RegexBuddy is forgiving in that it detects it's going in circles, and aborts the match attempt. Other regex engines (like .NET) will keep going forever, while others will crash with a stack overflow (like Perl, before version 5.10). Stack overflows are particularly nasty on Windows, since they tend to make your application vanish without a trace or explanation. Be very careful if you run a web service that allows users to supply their own regular expressions. People with little regex experience have surprising skill at coming up with exponentially complex regular expressions.

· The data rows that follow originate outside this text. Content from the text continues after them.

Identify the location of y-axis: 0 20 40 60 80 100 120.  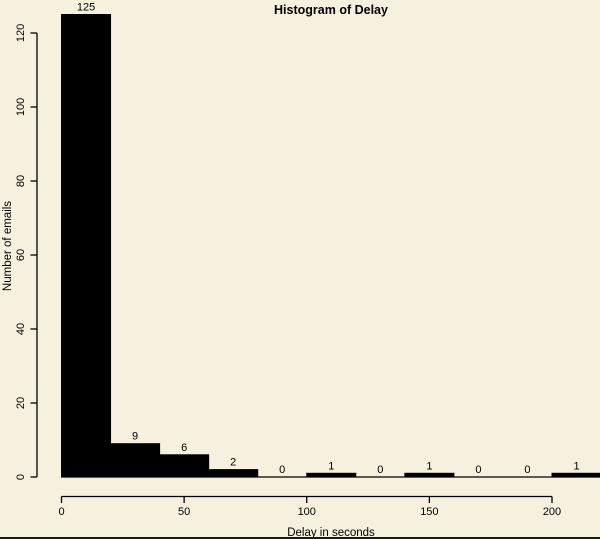
(26, 252).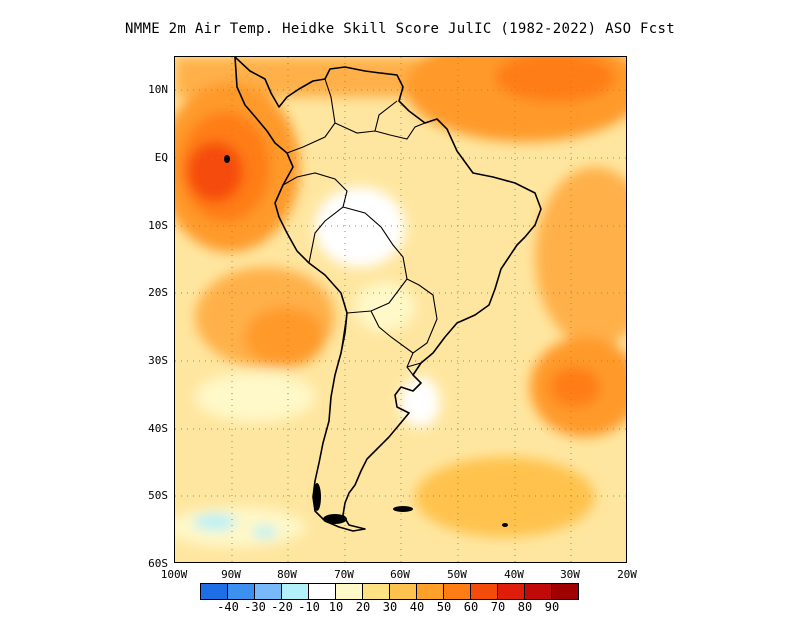  I want to click on colorbar-label: 10, so click(336, 607).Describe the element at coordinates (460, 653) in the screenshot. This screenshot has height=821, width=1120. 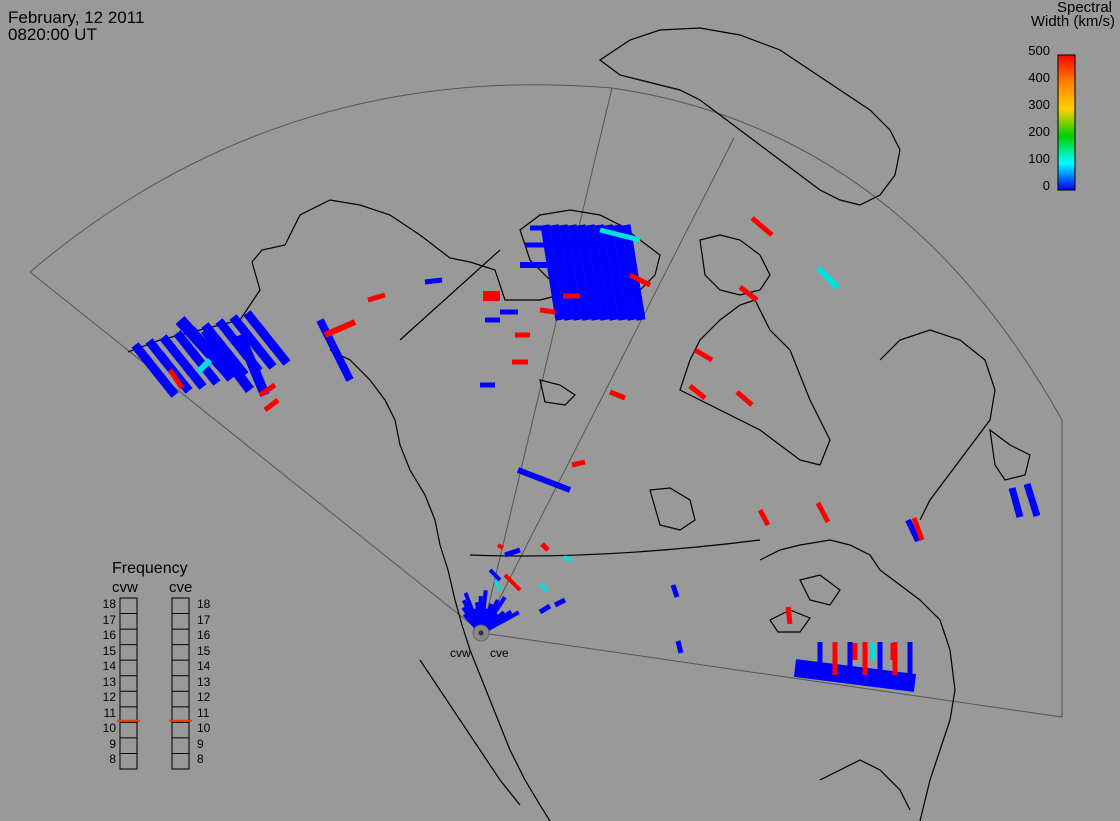
I see `radar-site-label: cvw` at that location.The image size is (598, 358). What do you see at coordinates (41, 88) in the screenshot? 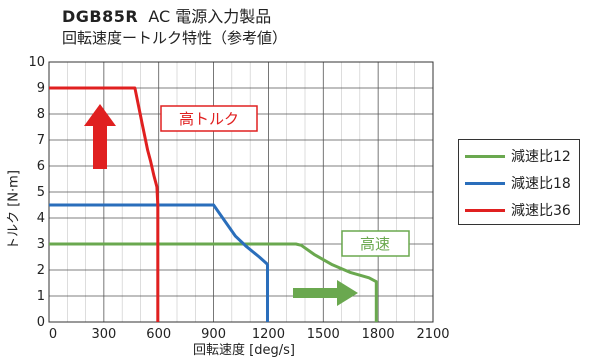
I see `y-tick-label: 9` at bounding box center [41, 88].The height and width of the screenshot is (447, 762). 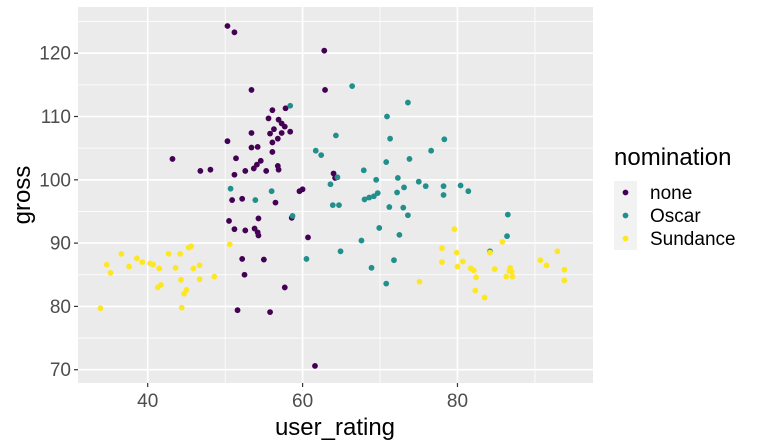 What do you see at coordinates (60, 370) in the screenshot?
I see `y-tick-label: 70` at bounding box center [60, 370].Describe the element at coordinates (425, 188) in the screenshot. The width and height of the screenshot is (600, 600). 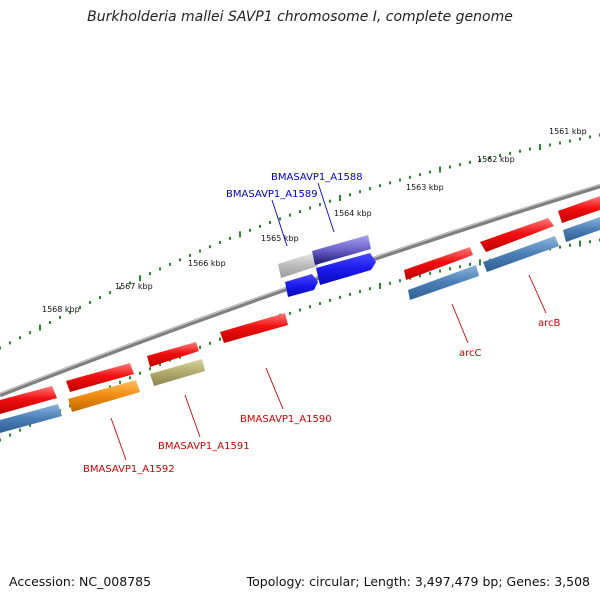
I see `kbp-label-1563: 1563 kbp` at that location.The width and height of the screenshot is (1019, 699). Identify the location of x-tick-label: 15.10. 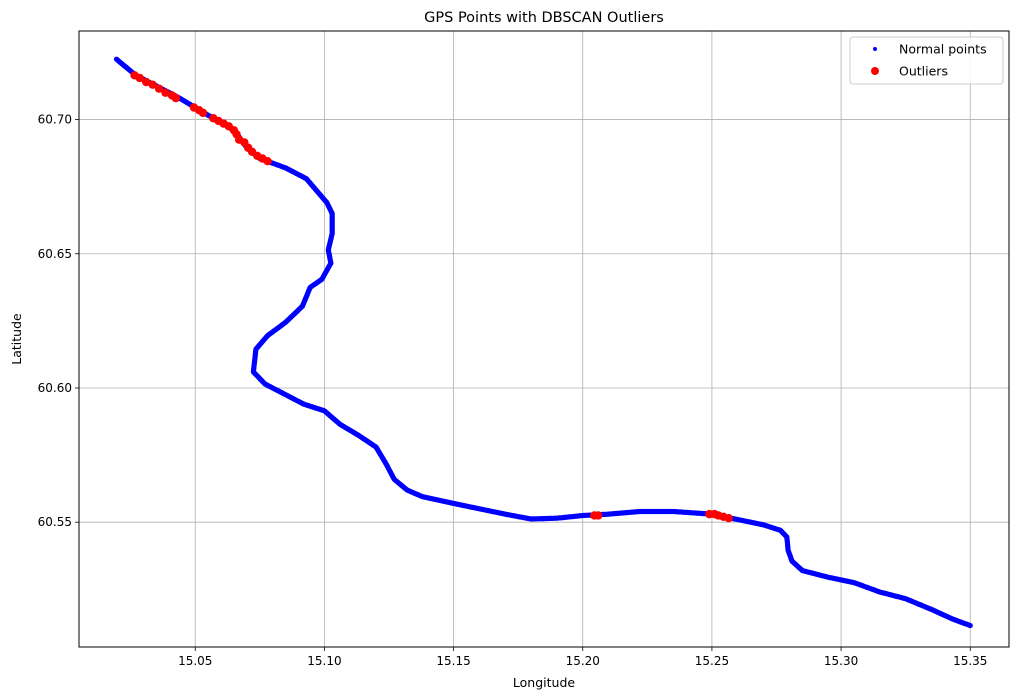
(324, 661).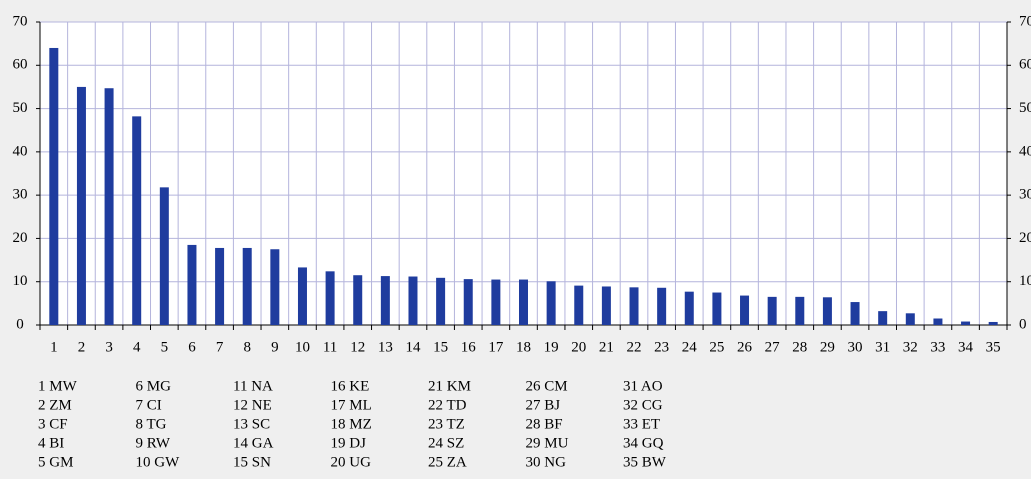 The height and width of the screenshot is (479, 1031). What do you see at coordinates (137, 347) in the screenshot?
I see `x-tick-label: 4` at bounding box center [137, 347].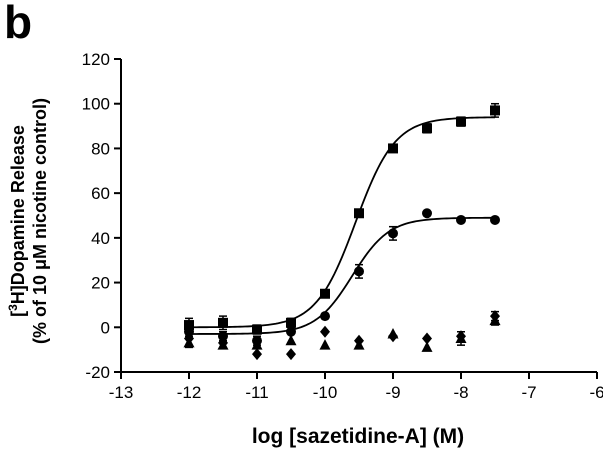 The height and width of the screenshot is (451, 603). I want to click on x-tick-label: -6, so click(596, 392).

I assume you are going to have to handle it in code. I'd suggest you contact the author of Regexbuddy and ask what is needed to detect this scenario.

Lieven
RegexBuddy uses its own Regex engine and supports all major Regex flavours. My guess is that it precomputes the no. of iterations/steps required and aborts the match when that number exceeds the maximum allowed by the program.
Cerebrus
from http://en.wikipedia.org/wiki/Regular_expression : "(...)The third algorithm is to match the pattern against the input string by backtracking. This algorithm is commonly called NFA, but this terminology can be confusing. Its running time can be exponential, which simple implementations exhibit when matching against expressions like (a|aa)*b that contain both alternation and unbounded quantification and force the algorithm to consider an exponentially increasing number of sub-cases. (...)". It must be part of an explanation...
PierrOz
+1  A: 

I think you should simply launch the Regex match on a separate thread and allow it to be aborted if a certain maximum time limit is reached.